(Work order): Print the records below word for word, but leave out the pictures.
┌──
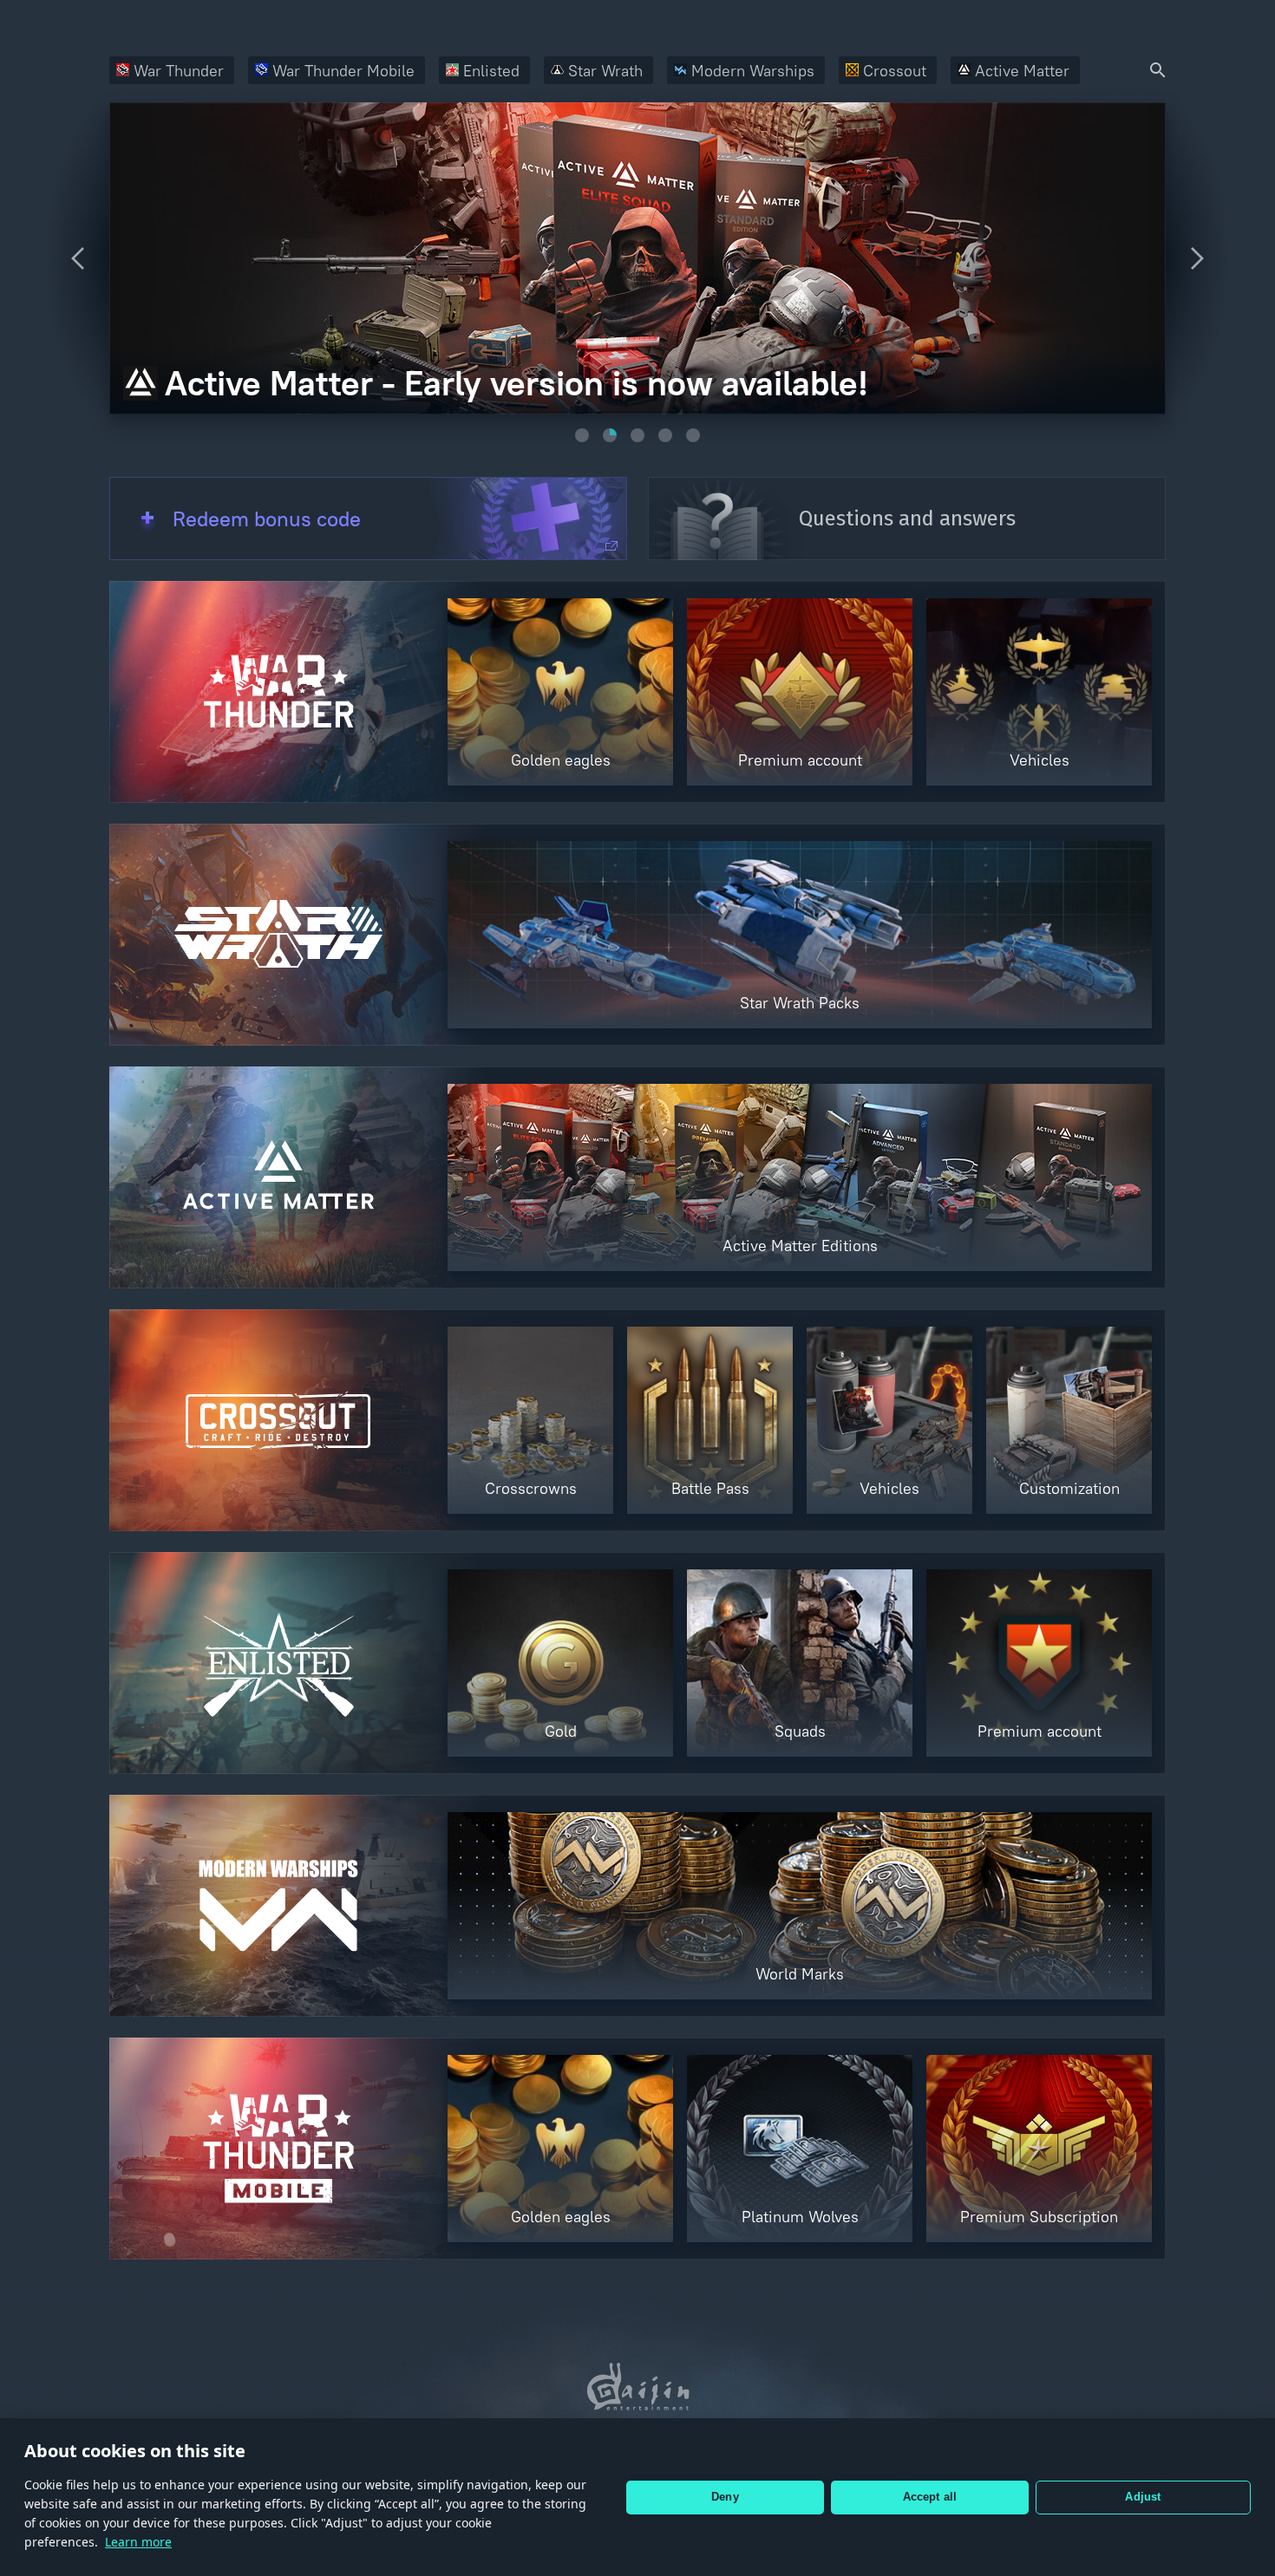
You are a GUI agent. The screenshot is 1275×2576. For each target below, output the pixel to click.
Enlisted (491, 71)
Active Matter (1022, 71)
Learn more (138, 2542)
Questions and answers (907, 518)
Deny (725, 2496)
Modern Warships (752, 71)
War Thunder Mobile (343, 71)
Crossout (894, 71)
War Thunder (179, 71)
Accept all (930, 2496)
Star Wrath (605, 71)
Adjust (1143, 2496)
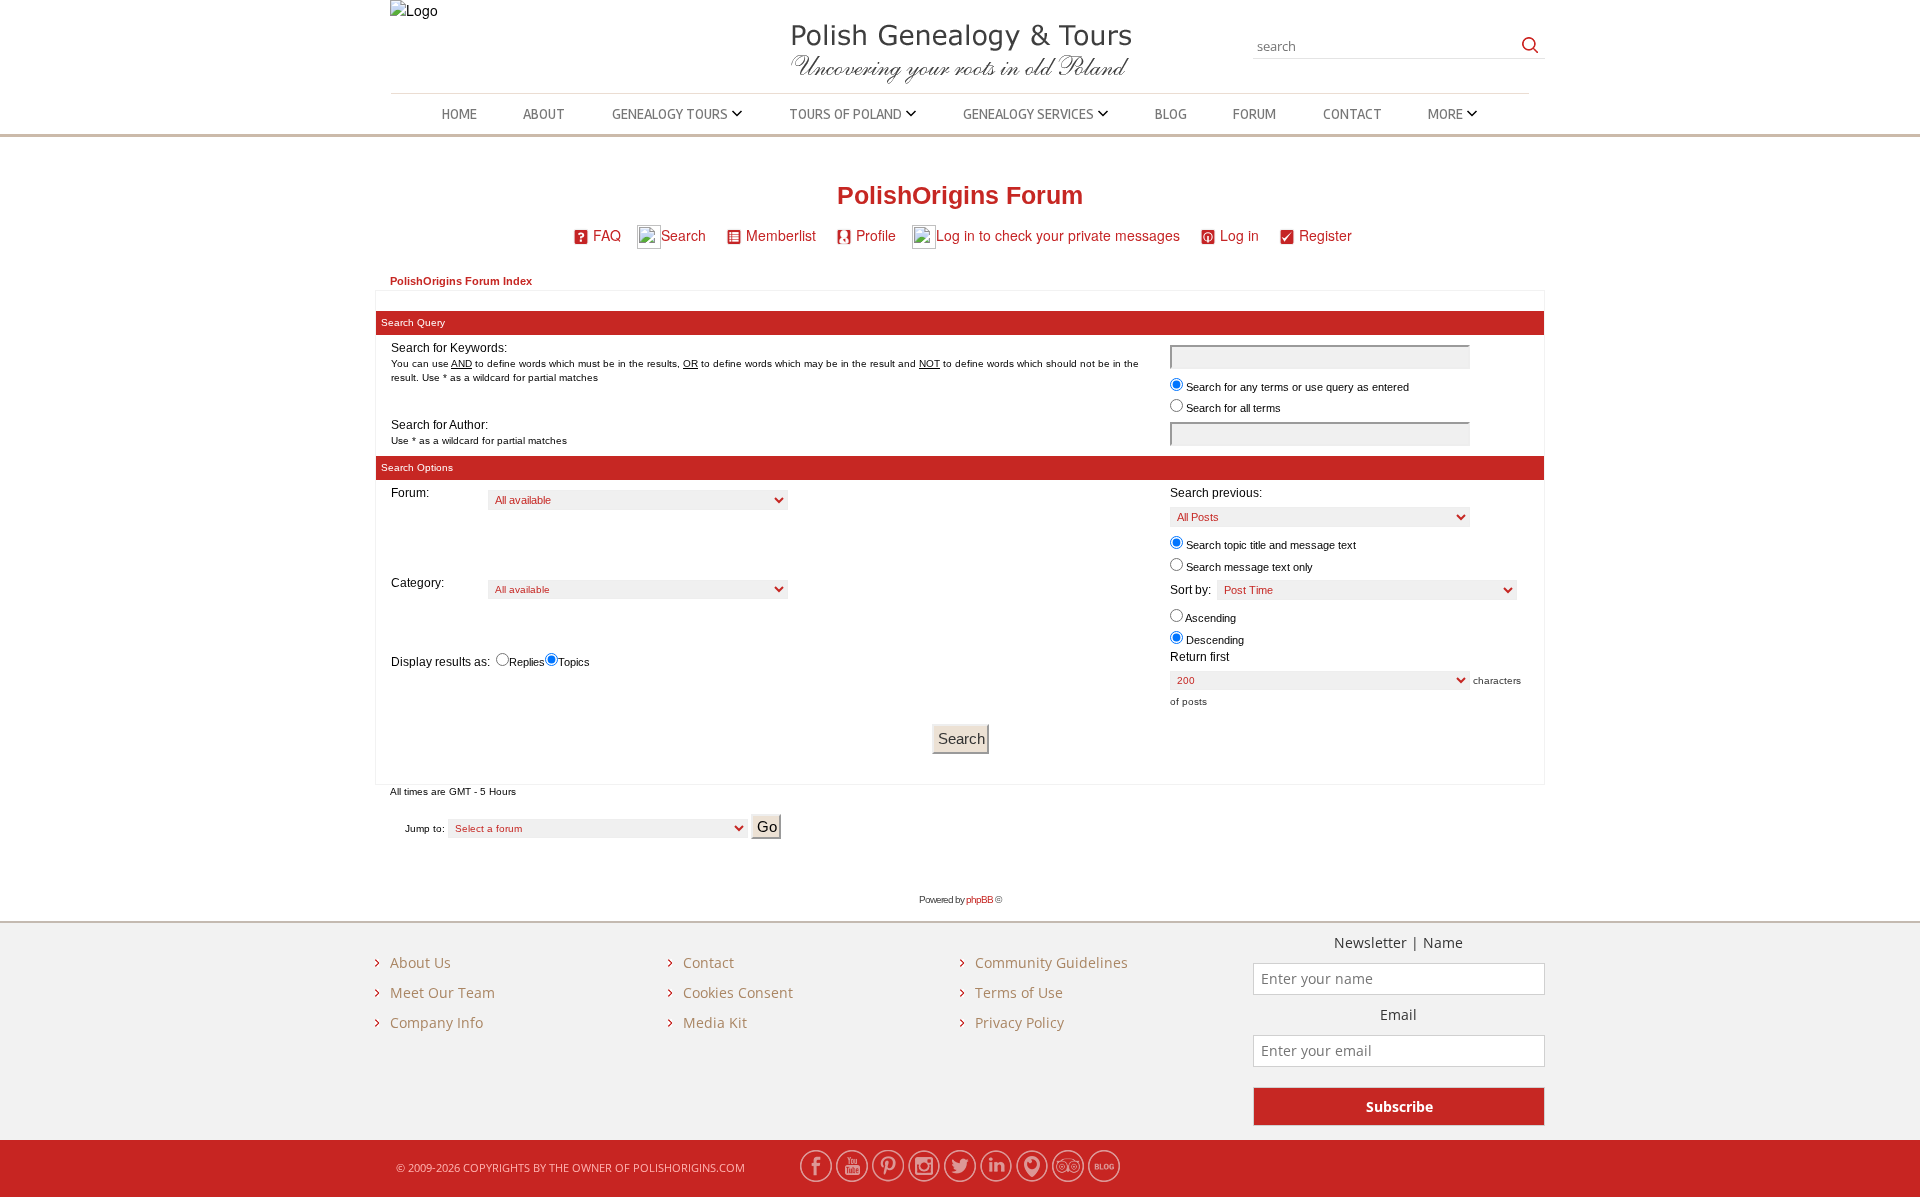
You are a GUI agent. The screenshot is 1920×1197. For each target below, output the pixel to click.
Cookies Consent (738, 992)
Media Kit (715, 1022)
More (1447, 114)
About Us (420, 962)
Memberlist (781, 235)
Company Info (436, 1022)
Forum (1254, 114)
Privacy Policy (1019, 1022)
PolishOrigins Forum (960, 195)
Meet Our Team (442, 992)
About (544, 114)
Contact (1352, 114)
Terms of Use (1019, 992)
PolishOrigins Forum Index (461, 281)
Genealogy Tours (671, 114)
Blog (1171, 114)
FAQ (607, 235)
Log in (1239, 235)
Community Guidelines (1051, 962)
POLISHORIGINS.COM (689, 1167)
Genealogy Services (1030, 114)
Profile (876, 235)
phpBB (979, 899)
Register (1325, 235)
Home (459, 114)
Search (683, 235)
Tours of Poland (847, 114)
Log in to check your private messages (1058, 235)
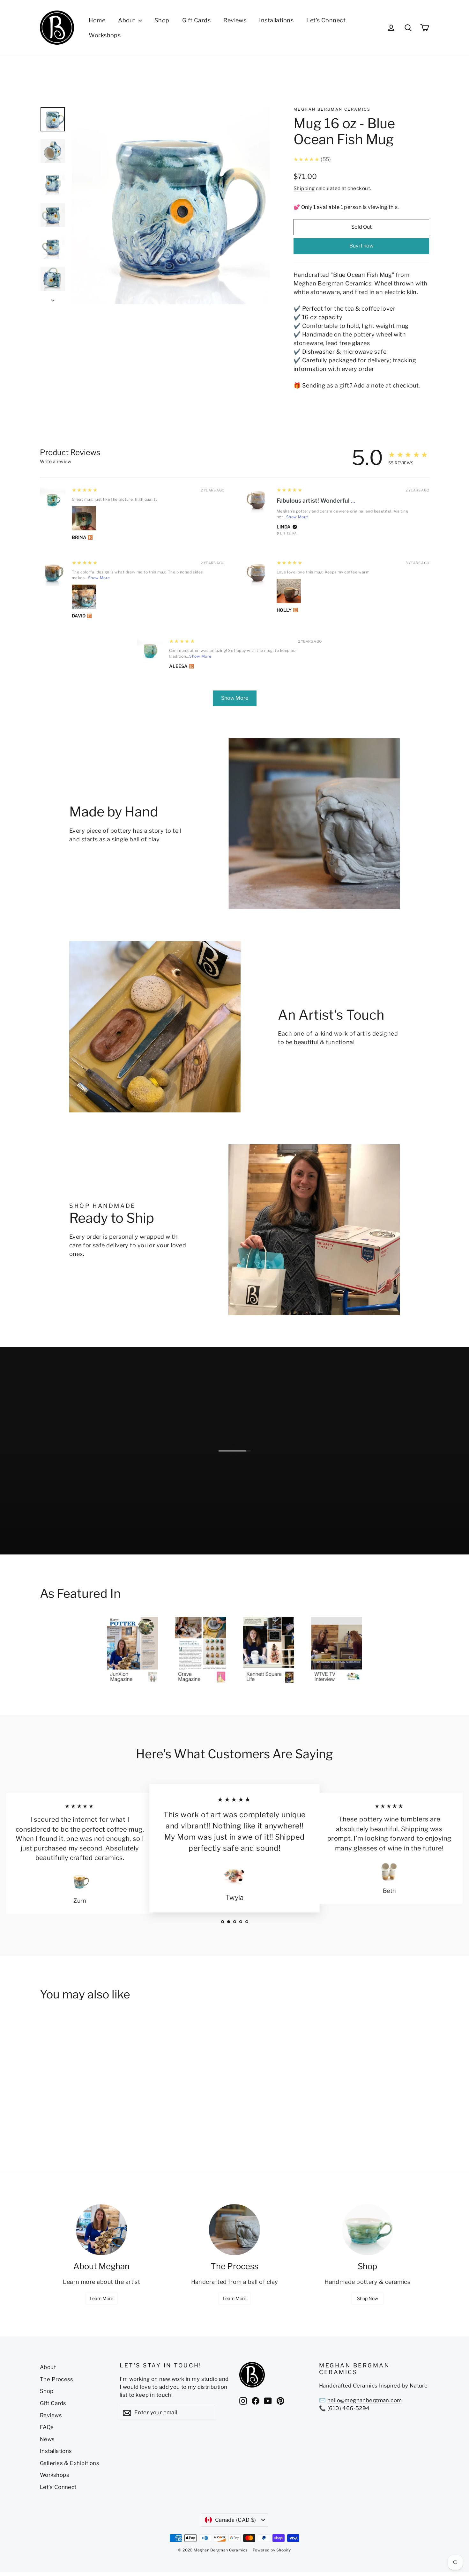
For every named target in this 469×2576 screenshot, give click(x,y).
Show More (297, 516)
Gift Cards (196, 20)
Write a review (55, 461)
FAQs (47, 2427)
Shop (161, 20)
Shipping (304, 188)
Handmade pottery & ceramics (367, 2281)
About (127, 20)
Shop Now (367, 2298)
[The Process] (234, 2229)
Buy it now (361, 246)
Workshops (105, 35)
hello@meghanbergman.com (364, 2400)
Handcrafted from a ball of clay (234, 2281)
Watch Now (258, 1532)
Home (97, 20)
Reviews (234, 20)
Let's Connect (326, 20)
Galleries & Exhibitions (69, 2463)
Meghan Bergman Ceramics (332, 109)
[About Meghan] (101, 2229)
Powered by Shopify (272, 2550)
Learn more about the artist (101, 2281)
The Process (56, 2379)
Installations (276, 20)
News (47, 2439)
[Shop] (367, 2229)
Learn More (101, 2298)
└──
(Answer space):
You are a GUI agent. The screenshot is 1275×2576. For each target below, output the pixel to click.
Enlisted (491, 71)
Active Matter (1022, 71)
Learn more (138, 2542)
Questions and answers (907, 518)
Deny (725, 2496)
Modern Warships (752, 71)
War Thunder Mobile (343, 71)
Crossout (894, 71)
War Thunder (179, 71)
Accept all (930, 2496)
Star Wrath (605, 71)
Adjust (1143, 2496)
You are a GUI agent. The screenshot is 1920×1197. For each target below, output the pixel to click.
Cookies Consent (738, 992)
Media Kit (715, 1022)
More (1447, 114)
About Us (420, 962)
Memberlist (781, 235)
Company Info (436, 1022)
Forum (1254, 114)
Privacy Policy (1019, 1022)
PolishOrigins Forum (960, 195)
Meet Our Team (442, 992)
About (544, 114)
Contact (1352, 114)
Terms of Use (1019, 992)
PolishOrigins Forum Index (461, 281)
Genealogy Tours (671, 114)
Blog (1171, 114)
FAQ (607, 235)
Log in (1239, 235)
Community Guidelines (1051, 962)
POLISHORIGINS.COM (689, 1167)
Genealogy Services (1030, 114)
Profile (876, 235)
phpBB (979, 899)
Register (1325, 235)
Home (459, 114)
Search (683, 235)
Tours of Poland (847, 114)
Log in to check your private messages (1058, 235)
For every named target in this 469×2576 screenshot, give click(x,y).
Show More (297, 516)
Gift Cards (196, 20)
Write a review (55, 461)
FAQs (47, 2427)
Shop (161, 20)
Shipping (304, 188)
Handmade pottery & ceramics (367, 2281)
About (127, 20)
Shop Now (367, 2298)
[The Process] (234, 2229)
Buy it now (361, 246)
Workshops (105, 35)
hello@meghanbergman.com (364, 2400)
Handcrafted from a ball of clay (234, 2281)
Watch Now (258, 1532)
Home (97, 20)
Reviews (234, 20)
Let's Connect (326, 20)
Galleries & Exhibitions (69, 2463)
Meghan Bergman Ceramics (332, 109)
[About Meghan] (101, 2229)
Powered by Shopify (272, 2550)
Learn more about the artist (101, 2281)
The Process (56, 2379)
Installations (276, 20)
News (47, 2439)
[Shop] (367, 2229)
Learn More (101, 2298)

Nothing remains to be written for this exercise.